Buharlaşıp patlayıncaya değin bu döngü böylece devam edip gider ve son 1/10 sn içinde karadeliğin tüm enerjisi 10 milyon tane 1 megatonluk hidrojen bombasının (ki 1 hidrojen bombası atom bombasının yaklaşık 1400 katıdır) aynı anda patlamasına eşdeğer bir güçle patlayarak gamma ışınlarına dönüşür.Böylece,karadeliğin kütlesi plank kütlesine,yayılan parçacıkların enerjileri de plank enerjisine eşdeğer olur.

Einsteın’ın kütle çekim yasasının öngördüğü bu çıplak tekillikler,gözlemlenmese de S. Hawking ve Roger Penrose tarafından ispatlanan çok kuvvetli bir teoriye göre, evrenin, en azından bir yerinde böyle bir tane Tekilliğin olması gerektiği gösterilmiştir.

Böylesine büyük bir enerji Ay’ı toz haline getirmeye ve tozları güneş sisteminin her yanına dağıtmaya yeterlidir. 1 milyon tonluk bir mini karadelik otuz yıl içinde tümüyle buharlaşıp patlamasına karşın, kütlesi 1 milyar ton olan bir karadelik yaşamını 300 milyon yıl sürdürür.

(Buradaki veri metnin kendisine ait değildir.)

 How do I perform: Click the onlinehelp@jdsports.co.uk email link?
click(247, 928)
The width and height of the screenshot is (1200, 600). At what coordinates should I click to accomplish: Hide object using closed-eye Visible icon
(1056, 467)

Kütleleri dört milyar tondan daha büyük olanları ise yavaş yavaş buharlaştıkları için var oldukları günden günümüze kadar varlıklarını sürdürmüş olmalıdırlar.

Karadeliklerin ilginç özelliklerinin olabileceğini düşünen Einstein, Rosen ile birlikte,kendi kuramının matematiksel denklemlerini yeniden ele alarak, evrendeki farklı uzay zamanları birbirleriyle birleştiren ve “Einstein-Rosen Köprüsü” adı ile anılan bir teori geliştirdiler.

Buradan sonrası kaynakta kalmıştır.